* Work request
After locating the line that holds "Instruction: Open File", copy that line and all that follow it word for word through the end of the data, with no pictures.

Records excerpted from a collection:
►
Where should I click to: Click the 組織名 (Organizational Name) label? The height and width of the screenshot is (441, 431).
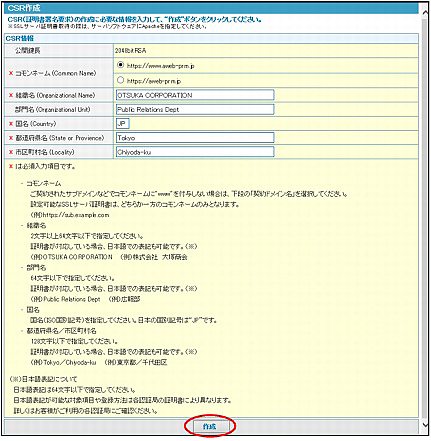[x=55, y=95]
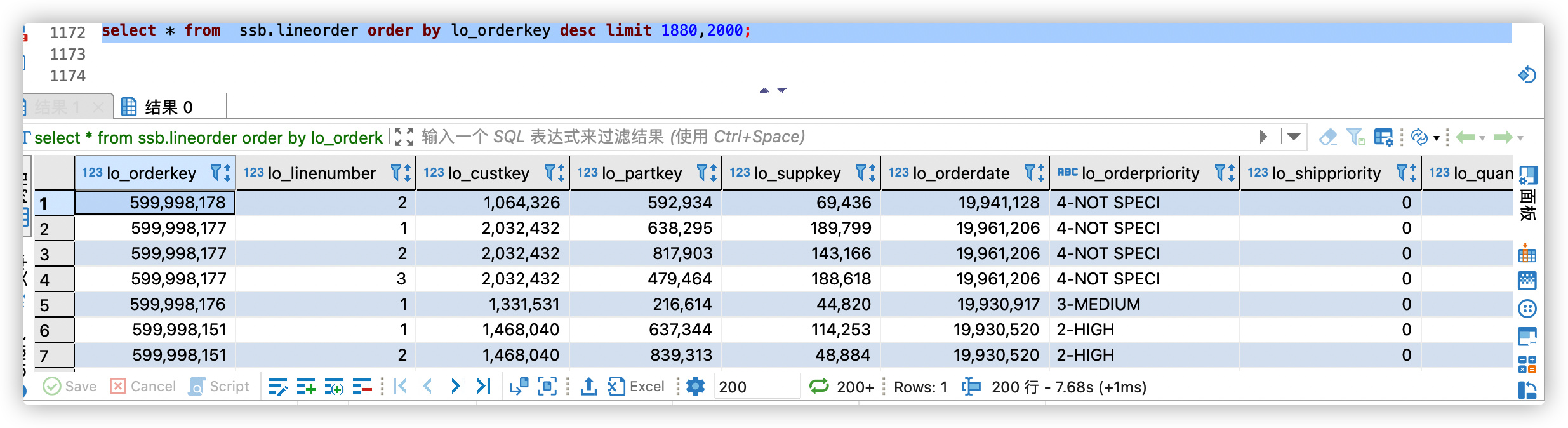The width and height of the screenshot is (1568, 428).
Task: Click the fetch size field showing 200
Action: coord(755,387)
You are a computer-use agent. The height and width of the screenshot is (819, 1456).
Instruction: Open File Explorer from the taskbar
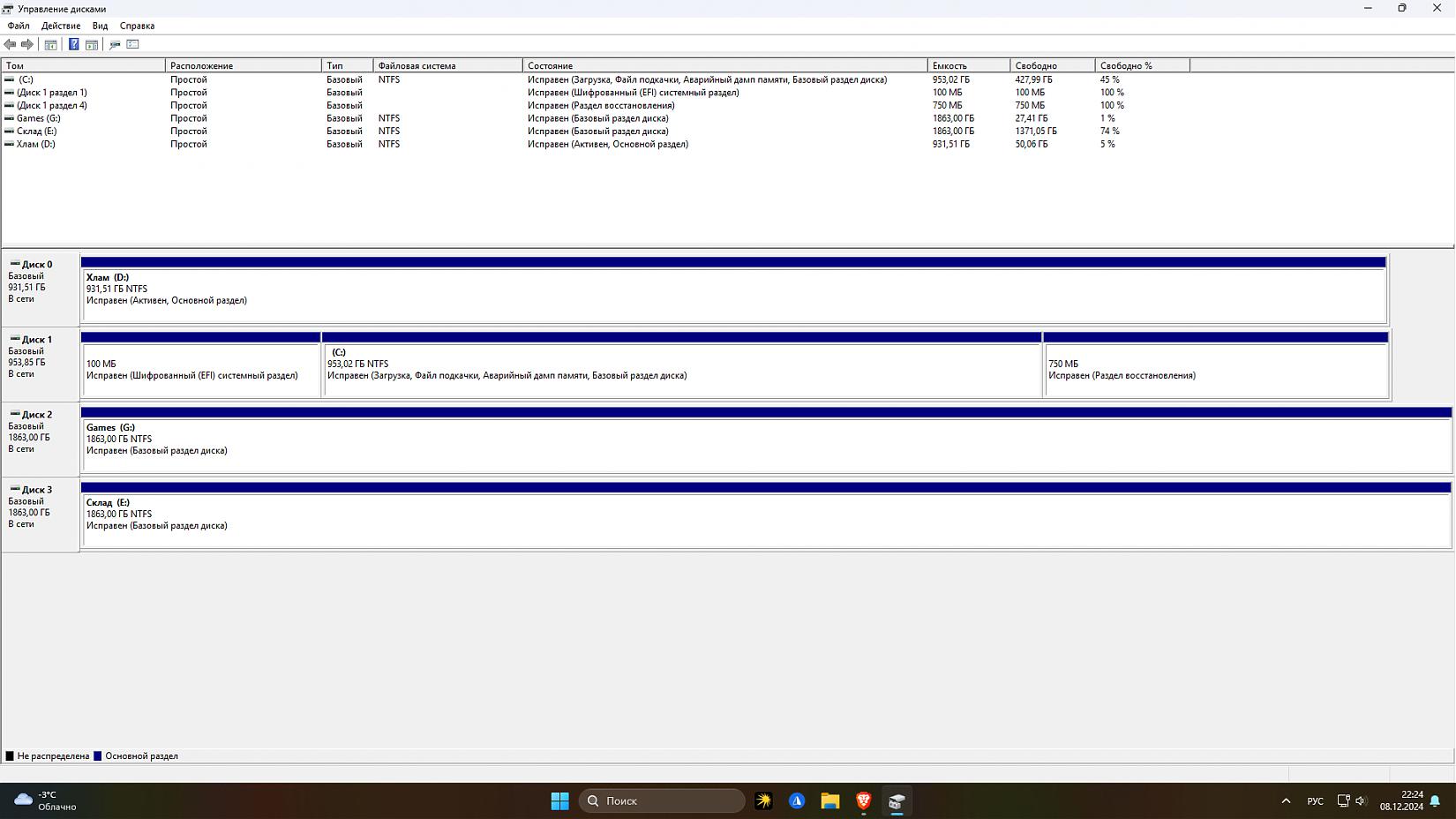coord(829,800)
◄
* Solution to this problem
Instruction: Open File Explorer from the taskbar
coord(829,800)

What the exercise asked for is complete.